Employers should use recent rulings in cases involving ridesharing companies Uber and Lyft as a reminder to periodically reassess whether their workers, partners, or others with whom they collaborate are properly classified as employees or independent contractors due to the potentially significant consequences associated with misclassification. New technologies and business models emphasize both the complexity and importance of this fundamental employment law determination.
Uber and Lyft are two separate, but similar, companies that provide “ride-sharing” services (akin to taxi services) to customers through eponymous mobile phone applications. In Cotter, et al., v. Lyft, Inc., and O’Connor, et al., v. Uber Technologies, Inc., two similar cases recently filed in U.S. District Court for the Northern District of California, the plaintiffs are groups of persons who earn income as drivers for Uber and Lyft. The drivers are paid by Uber and Lyft to pick up customers, using the drivers’ personal automobiles, and drive the customers to their desired destination in exchange for a fare. Uber and Lyft calculate customers’ fares using formulas that take into account the distance of the ride, duration of the ride, and customer demand for rides in the geographic region at the time of each ride.
Unlike with a taxi, Uber and Lyft customers must pay their fares electronically through a debit or credit card linked to the customers’ mobile phones through the Uber or Lyft mobile applications. The fares are remitted electronically to Uber or Lyft directly, not to the drivers, and, in turn, Uber and Lyft pay the drivers for their services based, at least in part, on the fares the drivers generate. Both Uber and Lyft drivers are typically afforded significant flexibility in choosing how long and how frequently they work.
At the heart of the disputes in both the Uber and Lyft lawsuits is the claim by the drivers that Uber and Lyft improperly classify them as independent contractors when, instead, they should be classified as employees. As the lawsuits illustrate, an employer’s misclassification of workers can result in a wide-range of potential legal issues.
For example, the drivers in both lawsuits claim their misclassification as independent contractors resulted in them being illegally required to pay for business expenses such as routine maintenance costs for their automobiles, fuel costs, and even the costs of the vehicles in the first place. Additionally, the Uber and Lyft drivers claim they are not always paid at or above minimum wage, which is illegal if the drivers should be legally classified as employees, but permissible if the drivers are correctly classified as independent contractors. Finally, Uber and Lyft drivers claim they are illegally denied itemized wage statements as a result of their alleged misclassification as independent contractors.
In addition to the above damage claims made by the plaintiffs in the Uber and Lyft cases, misclassification of a worker as an independent contractor can result in additional consequences such as the worker being denied certain benefits or being subject to different tax obligations. Thus, proper classification is essential to prevent a variety of claims that workers may levy against their employers.

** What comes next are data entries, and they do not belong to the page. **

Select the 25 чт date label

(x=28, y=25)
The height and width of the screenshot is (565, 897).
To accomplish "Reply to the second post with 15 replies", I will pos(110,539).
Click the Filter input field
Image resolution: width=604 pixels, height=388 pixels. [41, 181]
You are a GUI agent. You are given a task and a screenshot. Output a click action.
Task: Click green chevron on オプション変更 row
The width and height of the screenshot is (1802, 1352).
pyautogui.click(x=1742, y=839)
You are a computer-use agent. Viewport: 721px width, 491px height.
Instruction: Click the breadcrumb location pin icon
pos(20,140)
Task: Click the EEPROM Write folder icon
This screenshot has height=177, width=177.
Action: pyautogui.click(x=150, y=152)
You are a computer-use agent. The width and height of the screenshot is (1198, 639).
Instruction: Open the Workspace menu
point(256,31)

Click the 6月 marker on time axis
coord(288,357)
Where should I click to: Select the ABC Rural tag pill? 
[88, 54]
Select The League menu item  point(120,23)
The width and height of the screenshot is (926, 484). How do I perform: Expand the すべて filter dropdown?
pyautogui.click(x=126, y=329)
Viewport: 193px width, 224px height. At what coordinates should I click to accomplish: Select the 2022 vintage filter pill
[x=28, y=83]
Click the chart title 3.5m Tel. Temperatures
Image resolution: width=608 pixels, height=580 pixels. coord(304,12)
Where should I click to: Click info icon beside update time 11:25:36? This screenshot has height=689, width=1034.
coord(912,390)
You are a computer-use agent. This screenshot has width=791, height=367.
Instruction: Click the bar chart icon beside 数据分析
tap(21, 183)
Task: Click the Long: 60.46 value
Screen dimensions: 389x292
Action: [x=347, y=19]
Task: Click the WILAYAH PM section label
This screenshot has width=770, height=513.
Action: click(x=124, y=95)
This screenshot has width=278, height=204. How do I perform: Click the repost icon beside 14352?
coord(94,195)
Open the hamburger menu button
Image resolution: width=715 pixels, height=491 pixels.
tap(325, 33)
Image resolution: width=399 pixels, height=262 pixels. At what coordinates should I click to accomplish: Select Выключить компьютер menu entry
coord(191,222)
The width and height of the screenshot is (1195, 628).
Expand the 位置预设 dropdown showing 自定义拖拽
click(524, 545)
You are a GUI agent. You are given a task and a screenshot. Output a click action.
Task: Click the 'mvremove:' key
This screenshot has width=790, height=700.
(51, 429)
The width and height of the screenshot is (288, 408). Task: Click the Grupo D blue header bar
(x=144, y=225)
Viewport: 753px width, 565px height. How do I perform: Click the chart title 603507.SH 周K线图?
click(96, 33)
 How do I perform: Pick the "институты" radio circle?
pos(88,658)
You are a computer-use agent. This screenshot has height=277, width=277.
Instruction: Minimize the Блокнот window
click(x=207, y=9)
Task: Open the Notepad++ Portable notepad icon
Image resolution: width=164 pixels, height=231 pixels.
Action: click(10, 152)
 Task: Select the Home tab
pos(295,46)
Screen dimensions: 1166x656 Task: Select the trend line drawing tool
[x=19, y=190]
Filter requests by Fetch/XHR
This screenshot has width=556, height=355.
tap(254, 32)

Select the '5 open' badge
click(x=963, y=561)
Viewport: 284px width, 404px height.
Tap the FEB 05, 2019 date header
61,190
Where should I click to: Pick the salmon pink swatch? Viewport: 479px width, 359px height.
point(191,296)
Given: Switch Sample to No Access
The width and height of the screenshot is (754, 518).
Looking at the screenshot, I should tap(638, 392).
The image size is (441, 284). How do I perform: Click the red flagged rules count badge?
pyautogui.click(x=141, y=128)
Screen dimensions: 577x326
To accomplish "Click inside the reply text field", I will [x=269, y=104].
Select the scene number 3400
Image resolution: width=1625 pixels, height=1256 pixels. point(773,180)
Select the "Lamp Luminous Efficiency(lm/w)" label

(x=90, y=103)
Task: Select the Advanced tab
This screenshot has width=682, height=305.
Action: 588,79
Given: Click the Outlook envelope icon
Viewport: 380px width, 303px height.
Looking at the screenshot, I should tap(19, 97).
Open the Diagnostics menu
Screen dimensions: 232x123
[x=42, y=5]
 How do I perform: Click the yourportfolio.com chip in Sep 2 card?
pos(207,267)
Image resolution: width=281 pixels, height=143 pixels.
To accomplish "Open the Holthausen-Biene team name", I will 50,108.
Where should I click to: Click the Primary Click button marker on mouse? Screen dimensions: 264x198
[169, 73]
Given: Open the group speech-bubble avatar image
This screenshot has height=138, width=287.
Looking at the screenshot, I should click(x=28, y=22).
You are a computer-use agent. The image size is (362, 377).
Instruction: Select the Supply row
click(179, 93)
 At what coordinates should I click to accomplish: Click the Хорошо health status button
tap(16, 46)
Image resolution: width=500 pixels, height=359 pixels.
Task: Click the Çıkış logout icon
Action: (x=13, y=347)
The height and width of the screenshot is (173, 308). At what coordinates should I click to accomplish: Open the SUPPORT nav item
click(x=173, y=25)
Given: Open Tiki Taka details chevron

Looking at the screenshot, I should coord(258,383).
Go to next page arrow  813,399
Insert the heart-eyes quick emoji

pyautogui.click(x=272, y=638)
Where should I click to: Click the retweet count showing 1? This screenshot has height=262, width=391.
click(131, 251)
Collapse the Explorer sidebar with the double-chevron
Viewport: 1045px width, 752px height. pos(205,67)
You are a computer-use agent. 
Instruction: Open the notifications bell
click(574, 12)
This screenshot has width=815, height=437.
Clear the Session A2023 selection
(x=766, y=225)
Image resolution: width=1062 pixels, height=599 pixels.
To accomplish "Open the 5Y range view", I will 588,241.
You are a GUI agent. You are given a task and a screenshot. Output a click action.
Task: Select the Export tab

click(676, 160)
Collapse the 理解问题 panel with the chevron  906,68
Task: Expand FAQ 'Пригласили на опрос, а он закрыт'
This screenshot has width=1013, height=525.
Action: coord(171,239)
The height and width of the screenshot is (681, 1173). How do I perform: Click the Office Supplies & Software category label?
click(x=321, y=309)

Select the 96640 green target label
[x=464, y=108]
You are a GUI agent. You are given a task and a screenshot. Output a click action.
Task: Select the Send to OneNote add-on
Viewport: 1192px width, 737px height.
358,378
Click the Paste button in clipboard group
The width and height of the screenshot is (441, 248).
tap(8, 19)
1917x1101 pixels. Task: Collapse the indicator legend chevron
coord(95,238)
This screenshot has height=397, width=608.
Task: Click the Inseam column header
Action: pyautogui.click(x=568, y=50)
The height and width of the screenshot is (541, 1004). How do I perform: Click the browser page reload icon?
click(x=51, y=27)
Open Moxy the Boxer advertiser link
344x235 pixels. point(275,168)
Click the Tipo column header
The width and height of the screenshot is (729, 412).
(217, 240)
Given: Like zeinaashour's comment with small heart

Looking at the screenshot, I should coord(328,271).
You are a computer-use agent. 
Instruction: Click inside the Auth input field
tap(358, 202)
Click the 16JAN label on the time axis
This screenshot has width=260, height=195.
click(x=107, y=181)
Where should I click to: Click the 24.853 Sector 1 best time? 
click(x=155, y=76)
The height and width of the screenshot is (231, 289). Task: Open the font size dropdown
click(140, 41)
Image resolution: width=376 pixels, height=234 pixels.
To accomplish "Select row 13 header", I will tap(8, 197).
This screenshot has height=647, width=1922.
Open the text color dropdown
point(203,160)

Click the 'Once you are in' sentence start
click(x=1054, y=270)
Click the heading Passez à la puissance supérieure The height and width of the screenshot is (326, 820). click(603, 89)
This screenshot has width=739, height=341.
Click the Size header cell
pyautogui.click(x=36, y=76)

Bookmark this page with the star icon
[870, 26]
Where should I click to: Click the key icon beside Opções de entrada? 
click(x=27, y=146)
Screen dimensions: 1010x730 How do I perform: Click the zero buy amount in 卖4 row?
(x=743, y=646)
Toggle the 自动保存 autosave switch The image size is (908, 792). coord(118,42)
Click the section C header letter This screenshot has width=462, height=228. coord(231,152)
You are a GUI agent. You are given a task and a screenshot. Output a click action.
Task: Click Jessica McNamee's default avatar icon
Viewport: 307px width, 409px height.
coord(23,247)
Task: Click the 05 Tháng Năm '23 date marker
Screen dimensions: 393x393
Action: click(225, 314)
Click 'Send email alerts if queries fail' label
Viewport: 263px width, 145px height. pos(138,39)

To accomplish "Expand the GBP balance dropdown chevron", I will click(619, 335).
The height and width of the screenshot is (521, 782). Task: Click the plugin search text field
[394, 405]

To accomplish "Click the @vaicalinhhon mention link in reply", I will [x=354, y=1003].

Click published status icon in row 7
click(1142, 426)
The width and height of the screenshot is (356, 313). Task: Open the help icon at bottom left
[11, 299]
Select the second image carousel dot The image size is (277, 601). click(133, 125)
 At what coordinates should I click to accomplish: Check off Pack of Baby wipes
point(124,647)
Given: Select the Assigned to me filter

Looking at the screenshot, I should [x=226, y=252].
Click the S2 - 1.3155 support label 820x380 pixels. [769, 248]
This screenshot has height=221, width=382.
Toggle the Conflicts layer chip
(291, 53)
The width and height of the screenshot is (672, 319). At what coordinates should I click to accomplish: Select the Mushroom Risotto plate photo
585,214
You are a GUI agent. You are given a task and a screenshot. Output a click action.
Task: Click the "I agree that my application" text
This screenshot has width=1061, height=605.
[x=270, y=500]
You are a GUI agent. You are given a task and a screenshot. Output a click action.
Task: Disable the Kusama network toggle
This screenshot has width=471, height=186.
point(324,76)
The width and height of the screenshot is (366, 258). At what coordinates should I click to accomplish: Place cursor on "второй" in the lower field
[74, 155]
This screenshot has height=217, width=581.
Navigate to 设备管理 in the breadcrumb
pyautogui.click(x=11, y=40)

Recently, the judges in both cases denied Uber’s and Lyft’s separate motions for summary judgment in which the companies argued their drivers were independent contractors. Essentially, the judges in both cases held there was enough evidence on either side that a reasonable jury could potentially find that either classification of the drivers was proper and that the cases should proceed toward trial. For example, the judges felt the drivers had some traits of employees, in that the drivers receive specific instruction on how to perform their work, but other traits of independent contractors in that the drivers could work as little or as much as they liked.
As the Uber and Lyft cases demonstrate, proper classification of workers as employees or independent contractors is important for any employer in order to guard against potential exposure to litigation. Proper classification of workers, however, can be a complex legal determination that depends on many guiding factors. Above all, a common theme in classifying workers is the degree of control the employer maintains and exercises over the worker. Generally, the more control an employer has over the method and manner of an employee’s work, the more likely the worker is an employee. Nevertheless, as the denial of summary judgment in both the Uber and Lyft cases shows, some employment relationships are simply difficult to classify.
The recent rulings denying the Uber and Lyft motions for summary judgment carry two important lessons for employers. First, as the employer versus independent contractor distinction is complex, employers should periodically reassess whether workers, or others with whom the employers collaborate, are properly classified to guard against potential wage and labor code violations. For example, a start-up business that initially begins referring certain tasks to a separate third party may eventually come to form a close working relationship with the third party, potentially converting a non-employment relationship into an independent contractor relationship and, ultimately, an employer-employee relationship.
Second, employers in novel industries or those that rely on innovative technologies (as with Uber and Lyft), should be sure to consider the effect their unique business models may have on the employee versus independent contractor determination.